▶ _Vorliegende Einträge_:
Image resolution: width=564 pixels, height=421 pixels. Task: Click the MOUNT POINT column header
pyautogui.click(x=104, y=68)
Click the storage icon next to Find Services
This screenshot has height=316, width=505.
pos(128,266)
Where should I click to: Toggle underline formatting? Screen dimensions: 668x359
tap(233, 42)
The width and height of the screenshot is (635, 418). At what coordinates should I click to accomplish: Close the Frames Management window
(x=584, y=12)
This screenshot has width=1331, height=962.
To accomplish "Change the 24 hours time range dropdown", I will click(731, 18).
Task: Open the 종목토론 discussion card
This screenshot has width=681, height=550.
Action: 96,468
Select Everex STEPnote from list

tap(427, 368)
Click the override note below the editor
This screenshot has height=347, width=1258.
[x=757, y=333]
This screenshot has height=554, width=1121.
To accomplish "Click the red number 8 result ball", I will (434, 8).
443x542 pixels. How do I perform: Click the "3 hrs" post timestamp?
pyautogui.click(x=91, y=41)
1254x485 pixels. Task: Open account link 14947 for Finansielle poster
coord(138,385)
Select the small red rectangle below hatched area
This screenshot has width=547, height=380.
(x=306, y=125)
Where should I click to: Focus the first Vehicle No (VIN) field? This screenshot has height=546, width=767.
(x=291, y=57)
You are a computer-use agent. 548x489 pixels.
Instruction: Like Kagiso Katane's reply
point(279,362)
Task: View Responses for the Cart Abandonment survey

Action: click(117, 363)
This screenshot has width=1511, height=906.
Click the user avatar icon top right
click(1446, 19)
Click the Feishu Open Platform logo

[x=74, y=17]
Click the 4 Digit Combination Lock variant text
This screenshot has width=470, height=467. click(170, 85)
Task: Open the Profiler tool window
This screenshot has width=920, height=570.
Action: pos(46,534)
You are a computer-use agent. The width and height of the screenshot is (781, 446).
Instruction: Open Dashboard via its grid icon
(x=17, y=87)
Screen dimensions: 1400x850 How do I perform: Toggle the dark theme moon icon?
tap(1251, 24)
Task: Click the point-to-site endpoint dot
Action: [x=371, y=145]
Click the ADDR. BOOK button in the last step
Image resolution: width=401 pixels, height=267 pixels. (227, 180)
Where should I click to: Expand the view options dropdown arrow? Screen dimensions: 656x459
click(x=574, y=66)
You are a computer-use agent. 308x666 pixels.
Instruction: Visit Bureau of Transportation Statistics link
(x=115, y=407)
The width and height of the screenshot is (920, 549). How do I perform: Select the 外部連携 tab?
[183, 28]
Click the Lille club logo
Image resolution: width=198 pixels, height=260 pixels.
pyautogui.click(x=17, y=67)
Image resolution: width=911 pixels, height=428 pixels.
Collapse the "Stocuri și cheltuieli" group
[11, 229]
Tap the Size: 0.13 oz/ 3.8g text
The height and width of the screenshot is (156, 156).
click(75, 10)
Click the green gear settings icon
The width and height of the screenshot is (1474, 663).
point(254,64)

▶ _Aufgabenstellung_:
Zitiere unverändert alle Zeilen zwischen der Zeile mit „1254x485 pixels. Task: Open“ und der Zeile mit „click(x=574, y=66)“, beide Zeilen eingeschlossen.

▶ _Musterlösung_:
1254x485 pixels. Task: Open account link 14947 for Finansielle poster
coord(138,385)
Select the small red rectangle below hatched area
This screenshot has width=547, height=380.
(x=306, y=125)
Where should I click to: Focus the first Vehicle No (VIN) field? This screenshot has height=546, width=767.
(x=291, y=57)
You are a computer-use agent. 548x489 pixels.
Instruction: Like Kagiso Katane's reply
point(279,362)
Task: View Responses for the Cart Abandonment survey

Action: click(117, 363)
This screenshot has width=1511, height=906.
Click the user avatar icon top right
click(1446, 19)
Click the Feishu Open Platform logo

[x=74, y=17]
Click the 4 Digit Combination Lock variant text
This screenshot has width=470, height=467. click(170, 85)
Task: Open the Profiler tool window
This screenshot has width=920, height=570.
Action: pos(46,534)
You are a computer-use agent. The width and height of the screenshot is (781, 446).
Instruction: Open Dashboard via its grid icon
(x=17, y=87)
Screen dimensions: 1400x850 How do I perform: Toggle the dark theme moon icon?
tap(1251, 24)
Task: Click the point-to-site endpoint dot
Action: [x=371, y=145]
Click the ADDR. BOOK button in the last step
Image resolution: width=401 pixels, height=267 pixels. (227, 180)
Where should I click to: Expand the view options dropdown arrow? Screen dimensions: 656x459
click(x=574, y=66)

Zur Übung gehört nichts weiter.